In the bowl of a standing mixer whisk together the flour, salt, and fennel seed. Attach the dough hook, and slowly add the water up to 1 1/4 cups. Knead for 10 minutes, using the dough hook, until you get a smooth and sticky dough, adding more water as needed. It should be a very wet, stretchy dough so you can stretch it in the next step, but it should be dry enough to form a definable dough mound.
Divide the dough into 4 balls, place in a large bowl, and drizzle generously with olive oil. Cover and rest the dough on the countertop for one hour. This resting period is crucial to the stretching process. Without resting the dough, it will contract too much each time you try to stretch it, and it would be very difficult to get it as thin as needed.
Prepare the filling by heating up the olive oil in a heavy bottomed pot over medium-high heat. Add the onions and spices. Reduce the heat to medium-low, cover the pot, and lightly simmer for 15 minutes, or until the onions are limp and translucent. Drain the onions, and reserve the oil for another purpose. If you are working with a dark, hard surface, you can use it in the next step. I was working with white marble as my work surface and didn't want to risk the turmeric staining it.
On a clean surface, drizzle a little oil and smear it with your hands. Place one of the dough balls on it and begin to flatten it with with palm of your hand and fingers. Next, start to spread it out into a circle. Soon you'll be able to lift up each side and gently stretch it from the middle. Work all around the circle of dough. Lastly, focus on stretching out the edges. Thanks to the oil, it shouldn't stick to your work surface. The result is a very thin circle of dough.

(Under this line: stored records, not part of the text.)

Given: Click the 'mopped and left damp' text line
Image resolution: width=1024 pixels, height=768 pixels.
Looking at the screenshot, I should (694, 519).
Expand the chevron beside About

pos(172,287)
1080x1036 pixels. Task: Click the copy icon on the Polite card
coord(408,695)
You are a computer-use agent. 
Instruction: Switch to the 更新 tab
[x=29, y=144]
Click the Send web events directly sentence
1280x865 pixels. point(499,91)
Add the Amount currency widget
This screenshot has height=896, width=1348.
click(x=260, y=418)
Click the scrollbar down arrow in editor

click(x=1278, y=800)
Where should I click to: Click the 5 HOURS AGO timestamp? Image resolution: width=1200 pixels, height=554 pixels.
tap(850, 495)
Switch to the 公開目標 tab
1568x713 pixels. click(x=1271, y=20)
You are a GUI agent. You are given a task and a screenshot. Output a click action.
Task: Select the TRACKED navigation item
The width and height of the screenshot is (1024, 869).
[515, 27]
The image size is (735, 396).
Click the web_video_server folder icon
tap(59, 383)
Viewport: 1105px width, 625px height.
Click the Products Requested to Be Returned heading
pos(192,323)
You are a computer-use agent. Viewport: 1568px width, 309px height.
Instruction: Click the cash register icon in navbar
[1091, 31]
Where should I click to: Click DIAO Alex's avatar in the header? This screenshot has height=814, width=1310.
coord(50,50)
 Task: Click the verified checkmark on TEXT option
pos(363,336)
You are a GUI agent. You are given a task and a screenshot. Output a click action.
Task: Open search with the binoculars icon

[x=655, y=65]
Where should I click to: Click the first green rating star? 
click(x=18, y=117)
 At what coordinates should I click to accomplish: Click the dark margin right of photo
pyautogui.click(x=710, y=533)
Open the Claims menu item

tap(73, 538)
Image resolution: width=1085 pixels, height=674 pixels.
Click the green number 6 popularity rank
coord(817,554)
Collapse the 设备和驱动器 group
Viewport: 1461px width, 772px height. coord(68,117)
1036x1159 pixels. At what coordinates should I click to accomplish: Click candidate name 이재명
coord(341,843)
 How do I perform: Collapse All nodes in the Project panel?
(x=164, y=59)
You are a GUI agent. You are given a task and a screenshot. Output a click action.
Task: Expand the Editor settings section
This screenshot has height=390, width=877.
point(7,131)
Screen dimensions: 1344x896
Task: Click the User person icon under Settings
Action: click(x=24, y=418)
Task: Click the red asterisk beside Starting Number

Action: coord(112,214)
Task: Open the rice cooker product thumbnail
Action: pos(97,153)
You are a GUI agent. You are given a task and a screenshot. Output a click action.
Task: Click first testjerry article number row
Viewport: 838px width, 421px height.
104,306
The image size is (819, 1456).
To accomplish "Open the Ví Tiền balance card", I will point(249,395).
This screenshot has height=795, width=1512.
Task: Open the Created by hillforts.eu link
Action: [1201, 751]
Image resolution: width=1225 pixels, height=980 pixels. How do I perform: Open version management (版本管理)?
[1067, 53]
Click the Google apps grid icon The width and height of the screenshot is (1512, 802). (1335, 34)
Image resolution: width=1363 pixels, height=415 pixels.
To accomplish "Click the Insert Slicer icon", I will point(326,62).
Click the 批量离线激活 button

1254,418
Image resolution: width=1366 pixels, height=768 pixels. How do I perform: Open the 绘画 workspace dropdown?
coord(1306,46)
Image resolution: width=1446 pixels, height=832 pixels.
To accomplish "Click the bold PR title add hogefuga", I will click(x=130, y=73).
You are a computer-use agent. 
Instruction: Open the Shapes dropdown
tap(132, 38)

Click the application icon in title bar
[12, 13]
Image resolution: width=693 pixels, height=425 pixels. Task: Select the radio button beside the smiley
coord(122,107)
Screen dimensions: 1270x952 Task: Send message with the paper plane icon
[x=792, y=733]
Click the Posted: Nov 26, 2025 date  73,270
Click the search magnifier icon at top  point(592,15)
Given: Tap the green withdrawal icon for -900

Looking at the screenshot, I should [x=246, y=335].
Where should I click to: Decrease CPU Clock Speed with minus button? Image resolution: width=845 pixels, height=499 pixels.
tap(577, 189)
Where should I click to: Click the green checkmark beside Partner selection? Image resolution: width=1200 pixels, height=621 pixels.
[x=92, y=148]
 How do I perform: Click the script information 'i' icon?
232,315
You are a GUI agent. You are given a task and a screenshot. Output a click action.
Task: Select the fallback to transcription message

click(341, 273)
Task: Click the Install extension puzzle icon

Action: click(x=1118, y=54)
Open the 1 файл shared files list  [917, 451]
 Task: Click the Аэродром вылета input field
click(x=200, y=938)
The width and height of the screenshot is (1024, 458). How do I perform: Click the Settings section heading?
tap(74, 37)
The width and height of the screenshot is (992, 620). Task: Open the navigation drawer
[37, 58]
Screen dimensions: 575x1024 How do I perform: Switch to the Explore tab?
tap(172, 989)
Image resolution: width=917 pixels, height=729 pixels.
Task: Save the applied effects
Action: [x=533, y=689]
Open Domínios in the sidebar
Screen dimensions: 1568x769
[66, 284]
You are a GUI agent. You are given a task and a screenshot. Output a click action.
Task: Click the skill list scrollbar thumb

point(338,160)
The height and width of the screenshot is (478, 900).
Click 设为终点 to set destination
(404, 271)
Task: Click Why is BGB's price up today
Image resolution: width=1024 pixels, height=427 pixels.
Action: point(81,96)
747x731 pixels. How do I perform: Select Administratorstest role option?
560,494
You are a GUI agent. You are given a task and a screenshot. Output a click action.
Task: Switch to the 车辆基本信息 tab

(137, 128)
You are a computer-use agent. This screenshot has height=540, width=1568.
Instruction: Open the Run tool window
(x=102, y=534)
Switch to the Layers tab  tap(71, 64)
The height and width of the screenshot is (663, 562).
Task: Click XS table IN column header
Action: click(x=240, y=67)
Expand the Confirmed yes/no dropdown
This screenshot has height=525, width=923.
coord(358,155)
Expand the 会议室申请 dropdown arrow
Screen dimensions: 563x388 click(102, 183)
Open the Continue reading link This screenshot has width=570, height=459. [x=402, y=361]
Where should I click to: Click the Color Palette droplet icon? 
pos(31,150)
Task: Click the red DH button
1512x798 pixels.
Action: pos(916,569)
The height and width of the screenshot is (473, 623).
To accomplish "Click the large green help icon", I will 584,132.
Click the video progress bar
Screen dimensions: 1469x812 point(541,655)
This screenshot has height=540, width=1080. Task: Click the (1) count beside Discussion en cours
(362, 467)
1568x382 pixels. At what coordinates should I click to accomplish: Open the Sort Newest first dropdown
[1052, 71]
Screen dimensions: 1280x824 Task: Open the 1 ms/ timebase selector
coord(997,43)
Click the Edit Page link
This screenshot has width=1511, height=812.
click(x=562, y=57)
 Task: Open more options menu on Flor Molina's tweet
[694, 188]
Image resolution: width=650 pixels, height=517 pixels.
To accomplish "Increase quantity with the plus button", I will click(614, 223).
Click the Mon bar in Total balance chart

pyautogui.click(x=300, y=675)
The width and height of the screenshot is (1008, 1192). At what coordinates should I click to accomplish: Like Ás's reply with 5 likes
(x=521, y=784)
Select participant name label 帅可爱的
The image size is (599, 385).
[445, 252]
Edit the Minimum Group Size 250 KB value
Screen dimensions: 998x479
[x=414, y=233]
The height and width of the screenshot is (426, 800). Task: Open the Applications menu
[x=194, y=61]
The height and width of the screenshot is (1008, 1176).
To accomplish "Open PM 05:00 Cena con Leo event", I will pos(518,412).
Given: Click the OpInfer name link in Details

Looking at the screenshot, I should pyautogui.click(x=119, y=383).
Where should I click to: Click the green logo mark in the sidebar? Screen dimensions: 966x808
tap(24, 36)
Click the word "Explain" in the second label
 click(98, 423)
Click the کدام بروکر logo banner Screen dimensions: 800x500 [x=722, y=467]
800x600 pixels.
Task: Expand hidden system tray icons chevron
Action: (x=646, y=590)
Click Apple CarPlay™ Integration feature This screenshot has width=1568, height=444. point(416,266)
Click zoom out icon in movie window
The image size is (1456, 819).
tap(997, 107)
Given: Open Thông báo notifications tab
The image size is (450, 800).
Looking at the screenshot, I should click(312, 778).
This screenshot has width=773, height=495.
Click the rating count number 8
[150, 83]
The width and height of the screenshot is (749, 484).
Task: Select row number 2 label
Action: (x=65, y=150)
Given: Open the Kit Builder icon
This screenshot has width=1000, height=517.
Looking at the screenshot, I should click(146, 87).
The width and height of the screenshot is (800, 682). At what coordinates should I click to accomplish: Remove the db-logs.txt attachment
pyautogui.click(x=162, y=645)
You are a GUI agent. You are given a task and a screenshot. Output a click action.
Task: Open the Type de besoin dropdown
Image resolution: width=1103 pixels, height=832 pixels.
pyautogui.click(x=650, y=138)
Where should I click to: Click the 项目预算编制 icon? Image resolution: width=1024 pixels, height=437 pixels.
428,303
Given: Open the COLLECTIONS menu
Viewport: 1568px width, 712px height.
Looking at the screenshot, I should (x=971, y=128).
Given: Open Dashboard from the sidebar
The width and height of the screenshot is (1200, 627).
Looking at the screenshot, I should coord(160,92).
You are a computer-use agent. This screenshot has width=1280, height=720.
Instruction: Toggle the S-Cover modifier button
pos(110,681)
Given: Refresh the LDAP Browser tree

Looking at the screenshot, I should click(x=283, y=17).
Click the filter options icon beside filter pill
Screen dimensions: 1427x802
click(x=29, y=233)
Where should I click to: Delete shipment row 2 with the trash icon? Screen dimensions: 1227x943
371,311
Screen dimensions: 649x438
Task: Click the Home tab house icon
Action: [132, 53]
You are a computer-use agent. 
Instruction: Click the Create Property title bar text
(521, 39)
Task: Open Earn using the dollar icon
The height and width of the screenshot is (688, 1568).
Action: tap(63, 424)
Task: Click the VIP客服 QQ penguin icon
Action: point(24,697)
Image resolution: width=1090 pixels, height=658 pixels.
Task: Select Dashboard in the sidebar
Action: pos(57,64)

Spread a little of the filling all over the surface of the dough with your hands. Imagine that you're folding a business letter to fit into a business envelope. Fold the dough over from the right towards the left with the dough only covering the middle third of the circle. Spread a little more filling on the dough. Fold the other third over the center. Spread a little more filling on the dough. Now fold the lower third of the long, narrow strip of folded dough up over the middle third, followed by a little more filling. Finally, fold the top third over the middle to form a neat packet of layers of dough.
Put aside and stretch a second dough ball into a thin circle, and spread with filling, just like the first one. Place the packet of layered dough smack in the middle of the circle, and repeat the folding technique you followed for the first one. You'll end up with a packet of dough with double the layers of the first packet. You can continue this process to add additional layers up to 7 layers, but I stopped with 2 balls of dough per loaf.
Repeat with the 2 remaining balls of dough to form a second loaf.
Preheat the oven to 400˚ F, and drizzle a little olive oil onto the bottoms of 2 separate oven-safe pans. Place a finished layered loaf into each pan and rest for 30 minutes. Gently spread each loaf with your fingers to make it flatter and larger.
Bake on the center rack for 40 minutes. I recommend checking it at 30 minutes, but mine took 40 full minutes to get a browned, crispy top. The inner layers were perfect.
I served it with a dollop of yogurt on it, and Sawsan recommends a salad, which is a perfect complement.